▶ **What is needed**
Word for word, restate each of the records below.

▶ **Supplied data**

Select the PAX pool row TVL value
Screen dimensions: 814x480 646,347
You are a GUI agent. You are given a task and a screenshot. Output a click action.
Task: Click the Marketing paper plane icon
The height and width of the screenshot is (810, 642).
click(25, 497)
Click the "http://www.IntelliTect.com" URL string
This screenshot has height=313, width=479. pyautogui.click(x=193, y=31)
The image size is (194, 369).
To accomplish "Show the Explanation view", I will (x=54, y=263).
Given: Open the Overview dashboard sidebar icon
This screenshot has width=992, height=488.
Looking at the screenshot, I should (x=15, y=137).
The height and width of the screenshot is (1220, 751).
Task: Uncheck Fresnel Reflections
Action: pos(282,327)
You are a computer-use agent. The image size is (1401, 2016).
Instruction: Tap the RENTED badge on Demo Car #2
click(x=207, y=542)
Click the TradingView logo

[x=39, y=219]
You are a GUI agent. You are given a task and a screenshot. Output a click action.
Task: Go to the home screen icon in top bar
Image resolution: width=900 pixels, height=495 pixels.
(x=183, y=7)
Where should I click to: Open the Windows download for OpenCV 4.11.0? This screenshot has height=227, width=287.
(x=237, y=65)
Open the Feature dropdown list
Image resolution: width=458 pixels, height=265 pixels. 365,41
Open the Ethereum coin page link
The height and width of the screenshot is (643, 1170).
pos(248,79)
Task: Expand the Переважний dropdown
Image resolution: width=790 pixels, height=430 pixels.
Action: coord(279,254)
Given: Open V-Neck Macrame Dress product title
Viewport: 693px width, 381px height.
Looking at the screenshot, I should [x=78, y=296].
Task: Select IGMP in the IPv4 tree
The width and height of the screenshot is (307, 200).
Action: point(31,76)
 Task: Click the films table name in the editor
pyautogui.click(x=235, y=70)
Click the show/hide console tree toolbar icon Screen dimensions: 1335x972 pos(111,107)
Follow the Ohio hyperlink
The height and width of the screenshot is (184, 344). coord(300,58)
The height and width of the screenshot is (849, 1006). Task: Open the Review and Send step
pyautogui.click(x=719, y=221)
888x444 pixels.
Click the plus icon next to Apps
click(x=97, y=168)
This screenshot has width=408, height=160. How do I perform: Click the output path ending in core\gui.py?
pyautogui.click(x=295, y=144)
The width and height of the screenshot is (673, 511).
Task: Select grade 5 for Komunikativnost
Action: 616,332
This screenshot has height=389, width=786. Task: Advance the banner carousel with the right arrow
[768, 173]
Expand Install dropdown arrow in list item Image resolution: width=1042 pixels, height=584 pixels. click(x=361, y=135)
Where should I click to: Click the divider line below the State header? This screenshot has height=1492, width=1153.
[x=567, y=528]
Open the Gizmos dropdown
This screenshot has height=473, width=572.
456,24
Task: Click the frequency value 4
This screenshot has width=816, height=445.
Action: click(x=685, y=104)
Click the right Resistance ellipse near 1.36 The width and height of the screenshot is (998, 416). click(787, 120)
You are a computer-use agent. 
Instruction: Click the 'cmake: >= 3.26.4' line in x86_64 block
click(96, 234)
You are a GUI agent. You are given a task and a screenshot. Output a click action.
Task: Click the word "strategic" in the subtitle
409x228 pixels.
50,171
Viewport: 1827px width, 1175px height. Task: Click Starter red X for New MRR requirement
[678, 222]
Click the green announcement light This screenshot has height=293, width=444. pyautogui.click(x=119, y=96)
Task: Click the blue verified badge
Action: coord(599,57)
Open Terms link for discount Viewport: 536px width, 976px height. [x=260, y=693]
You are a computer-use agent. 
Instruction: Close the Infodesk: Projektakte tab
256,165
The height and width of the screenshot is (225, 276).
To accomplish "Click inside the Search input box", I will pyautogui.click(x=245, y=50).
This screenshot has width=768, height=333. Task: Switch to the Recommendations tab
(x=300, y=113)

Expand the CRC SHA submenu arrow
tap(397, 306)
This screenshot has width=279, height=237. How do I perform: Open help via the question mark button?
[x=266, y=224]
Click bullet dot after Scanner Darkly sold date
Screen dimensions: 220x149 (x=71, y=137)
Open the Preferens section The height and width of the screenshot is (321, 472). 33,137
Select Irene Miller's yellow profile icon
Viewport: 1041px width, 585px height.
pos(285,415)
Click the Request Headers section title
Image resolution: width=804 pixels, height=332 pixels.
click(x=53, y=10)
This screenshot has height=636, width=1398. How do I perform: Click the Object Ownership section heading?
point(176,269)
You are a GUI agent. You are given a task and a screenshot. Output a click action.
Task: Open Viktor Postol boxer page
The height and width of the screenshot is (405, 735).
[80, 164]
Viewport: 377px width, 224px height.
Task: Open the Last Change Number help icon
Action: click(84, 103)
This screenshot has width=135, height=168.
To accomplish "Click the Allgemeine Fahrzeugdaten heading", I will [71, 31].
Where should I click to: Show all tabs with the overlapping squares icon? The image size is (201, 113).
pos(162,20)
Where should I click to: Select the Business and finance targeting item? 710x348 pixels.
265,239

▶ **Answer for the task**
Select the PAX pool row TVL value
Screen dimensions: 814x480 646,347
You are a GUI agent. You are given a task and a screenshot. Output a click action.
Task: Click the Marketing paper plane icon
The height and width of the screenshot is (810, 642).
click(25, 497)
Click the "http://www.IntelliTect.com" URL string
This screenshot has height=313, width=479. pyautogui.click(x=193, y=31)
The image size is (194, 369).
To accomplish "Show the Explanation view", I will (x=54, y=263).
Given: Open the Overview dashboard sidebar icon
This screenshot has width=992, height=488.
Looking at the screenshot, I should (x=15, y=137).
The height and width of the screenshot is (1220, 751).
Task: Uncheck Fresnel Reflections
Action: pos(282,327)
You are a computer-use agent. The image size is (1401, 2016).
Instruction: Tap the RENTED badge on Demo Car #2
click(x=207, y=542)
Click the TradingView logo

[x=39, y=219]
You are a GUI agent. You are given a task and a screenshot. Output a click action.
Task: Go to the home screen icon in top bar
Image resolution: width=900 pixels, height=495 pixels.
(x=183, y=7)
Where should I click to: Open the Windows download for OpenCV 4.11.0? This screenshot has height=227, width=287.
(x=237, y=65)
Open the Feature dropdown list
Image resolution: width=458 pixels, height=265 pixels. 365,41
Open the Ethereum coin page link
The height and width of the screenshot is (643, 1170).
pos(248,79)
Task: Expand the Переважний dropdown
Image resolution: width=790 pixels, height=430 pixels.
Action: coord(279,254)
Given: Open V-Neck Macrame Dress product title
Viewport: 693px width, 381px height.
Looking at the screenshot, I should [x=78, y=296].
Task: Select IGMP in the IPv4 tree
The width and height of the screenshot is (307, 200).
Action: point(31,76)
 Task: Click the films table name in the editor
pyautogui.click(x=235, y=70)
Click the show/hide console tree toolbar icon Screen dimensions: 1335x972 pos(111,107)
Follow the Ohio hyperlink
The height and width of the screenshot is (184, 344). coord(300,58)
The height and width of the screenshot is (849, 1006). Task: Open the Review and Send step
pyautogui.click(x=719, y=221)
888x444 pixels.
Click the plus icon next to Apps
click(x=97, y=168)
This screenshot has width=408, height=160. How do I perform: Click the output path ending in core\gui.py?
pyautogui.click(x=295, y=144)
The width and height of the screenshot is (673, 511).
Task: Select grade 5 for Komunikativnost
Action: 616,332
This screenshot has height=389, width=786. Task: Advance the banner carousel with the right arrow
[768, 173]
Expand Install dropdown arrow in list item Image resolution: width=1042 pixels, height=584 pixels. click(x=361, y=135)
Where should I click to: Click the divider line below the State header? This screenshot has height=1492, width=1153.
[x=567, y=528]
Open the Gizmos dropdown
This screenshot has height=473, width=572.
456,24
Task: Click the frequency value 4
This screenshot has width=816, height=445.
Action: click(x=685, y=104)
Click the right Resistance ellipse near 1.36 The width and height of the screenshot is (998, 416). click(787, 120)
You are a computer-use agent. 
Instruction: Click the 'cmake: >= 3.26.4' line in x86_64 block
click(96, 234)
You are a GUI agent. You are given a task and a screenshot. Output a click action.
Task: Click the word "strategic" in the subtitle
409x228 pixels.
50,171
Viewport: 1827px width, 1175px height. Task: Click Starter red X for New MRR requirement
[678, 222]
Click the green announcement light This screenshot has height=293, width=444. pyautogui.click(x=119, y=96)
Task: Click the blue verified badge
Action: coord(599,57)
Open Terms link for discount Viewport: 536px width, 976px height. [x=260, y=693]
You are a computer-use agent. 
Instruction: Close the Infodesk: Projektakte tab
256,165
The height and width of the screenshot is (225, 276).
To accomplish "Click inside the Search input box", I will pyautogui.click(x=245, y=50).
This screenshot has width=768, height=333. Task: Switch to the Recommendations tab
(x=300, y=113)

Expand the CRC SHA submenu arrow
tap(397, 306)
This screenshot has width=279, height=237. How do I perform: Open help via the question mark button?
[x=266, y=224]
Click bullet dot after Scanner Darkly sold date
Screen dimensions: 220x149 (x=71, y=137)
Open the Preferens section The height and width of the screenshot is (321, 472). 33,137
Select Irene Miller's yellow profile icon
Viewport: 1041px width, 585px height.
pos(285,415)
Click the Request Headers section title
Image resolution: width=804 pixels, height=332 pixels.
click(x=53, y=10)
This screenshot has height=636, width=1398. How do I perform: Click the Object Ownership section heading?
point(176,269)
You are a GUI agent. You are given a task and a screenshot. Output a click action.
Task: Open Viktor Postol boxer page
The height and width of the screenshot is (405, 735).
[80, 164]
Viewport: 377px width, 224px height.
Task: Open the Last Change Number help icon
Action: click(84, 103)
This screenshot has width=135, height=168.
To accomplish "Click the Allgemeine Fahrzeugdaten heading", I will [71, 31].
Where should I click to: Show all tabs with the overlapping squares icon? The image size is (201, 113).
pos(162,20)
Where should I click to: Select the Business and finance targeting item? 710x348 pixels.
265,239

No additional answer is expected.